Cyclosporin A (CsA) and tacrolimus (FK-506) are immunosuppressive drugs used to prevent rejection after allogeneic organ transplants. The drugs bind to specific immunophilins and the resulting complexes (IS-IP complexes) then inhibit calcineurin (CN) and hence production of interleukin-2 (IL-2), a cytokine instrumental in discriminating between self and non-self. Although both CsA and tacrolimus provide benefit in terms of patient and graft survival following transplantation, their potential for treating chronic inflammatory diseases is restricted by adverse side effects.
New research into the mechanism of action of these drugs, led by researchers at the Centro Nacional de Investigaciones Cardiovasculares in Madrid and published in the journal Molecular Cell, however, may offer the promise of safer immunosuppressants.
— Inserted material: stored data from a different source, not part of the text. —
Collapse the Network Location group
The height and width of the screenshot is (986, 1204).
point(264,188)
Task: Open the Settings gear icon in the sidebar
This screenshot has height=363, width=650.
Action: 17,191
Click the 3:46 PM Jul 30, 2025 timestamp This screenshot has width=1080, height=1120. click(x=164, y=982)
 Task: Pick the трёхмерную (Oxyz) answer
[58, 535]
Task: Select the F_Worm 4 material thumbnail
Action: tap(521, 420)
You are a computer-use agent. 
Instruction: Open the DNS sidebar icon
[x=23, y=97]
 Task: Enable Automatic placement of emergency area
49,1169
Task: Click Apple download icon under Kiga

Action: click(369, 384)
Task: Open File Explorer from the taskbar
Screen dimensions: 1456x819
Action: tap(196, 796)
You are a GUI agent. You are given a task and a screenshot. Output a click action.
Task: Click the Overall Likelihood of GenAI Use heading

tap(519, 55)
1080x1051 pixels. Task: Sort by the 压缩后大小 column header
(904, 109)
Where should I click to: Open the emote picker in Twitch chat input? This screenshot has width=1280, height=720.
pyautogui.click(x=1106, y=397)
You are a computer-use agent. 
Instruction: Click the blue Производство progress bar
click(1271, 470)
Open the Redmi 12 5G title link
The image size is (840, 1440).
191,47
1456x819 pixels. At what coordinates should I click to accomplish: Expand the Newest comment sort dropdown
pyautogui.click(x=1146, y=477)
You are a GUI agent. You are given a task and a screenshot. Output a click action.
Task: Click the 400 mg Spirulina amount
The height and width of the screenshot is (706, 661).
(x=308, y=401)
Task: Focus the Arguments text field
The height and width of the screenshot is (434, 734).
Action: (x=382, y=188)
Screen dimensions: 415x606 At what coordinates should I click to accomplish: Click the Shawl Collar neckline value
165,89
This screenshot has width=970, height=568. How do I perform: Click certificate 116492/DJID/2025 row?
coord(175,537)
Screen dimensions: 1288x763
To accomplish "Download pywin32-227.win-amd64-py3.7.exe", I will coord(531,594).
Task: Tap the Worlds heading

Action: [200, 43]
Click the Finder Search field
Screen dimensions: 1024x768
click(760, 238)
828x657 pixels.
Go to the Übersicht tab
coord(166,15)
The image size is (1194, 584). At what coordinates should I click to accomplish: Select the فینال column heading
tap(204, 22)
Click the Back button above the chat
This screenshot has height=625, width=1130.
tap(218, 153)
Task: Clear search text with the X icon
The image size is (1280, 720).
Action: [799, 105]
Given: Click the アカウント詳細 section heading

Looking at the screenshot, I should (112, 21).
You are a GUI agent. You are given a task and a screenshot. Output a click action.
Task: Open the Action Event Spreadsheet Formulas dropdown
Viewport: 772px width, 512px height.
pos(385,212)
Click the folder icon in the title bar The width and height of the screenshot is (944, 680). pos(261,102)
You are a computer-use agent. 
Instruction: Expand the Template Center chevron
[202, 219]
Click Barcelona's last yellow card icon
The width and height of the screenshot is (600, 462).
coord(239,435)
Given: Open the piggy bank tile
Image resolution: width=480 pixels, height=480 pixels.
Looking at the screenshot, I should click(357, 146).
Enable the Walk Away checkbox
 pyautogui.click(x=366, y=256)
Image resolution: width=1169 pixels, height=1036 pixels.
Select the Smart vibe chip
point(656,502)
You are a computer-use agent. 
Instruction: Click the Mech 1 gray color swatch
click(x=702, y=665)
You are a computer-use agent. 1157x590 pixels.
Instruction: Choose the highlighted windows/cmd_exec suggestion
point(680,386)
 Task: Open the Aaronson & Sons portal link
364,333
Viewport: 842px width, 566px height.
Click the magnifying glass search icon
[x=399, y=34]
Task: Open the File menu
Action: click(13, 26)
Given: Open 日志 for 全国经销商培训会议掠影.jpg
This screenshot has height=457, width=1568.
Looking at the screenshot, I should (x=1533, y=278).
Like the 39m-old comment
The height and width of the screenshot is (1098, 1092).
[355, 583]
Previous work had shown that the phosphatase CN regulates a transcription factor known as nuclear factor of activated T cells (NFAT). The physical interaction between CN and NFAT is an essential step in the activation of NFAT-dependent genes by calcium signals, and the new study was designed to investigate how NFAT and IS-IP complexes interact with CN. The research showed that both NFAT and IS-IP complexes compete for the same hydrophobic pocket at the interface of the two calcineurin subunits, and identified small peptides that bind to this site. Identification of compounds that interact specifically with this binding site could lead to the discovery of less toxic immunosuppressants since at least some of the side effects of CsA and tacrolimus are thought to be related to formation of the IS-IP complex and to be independent of CN.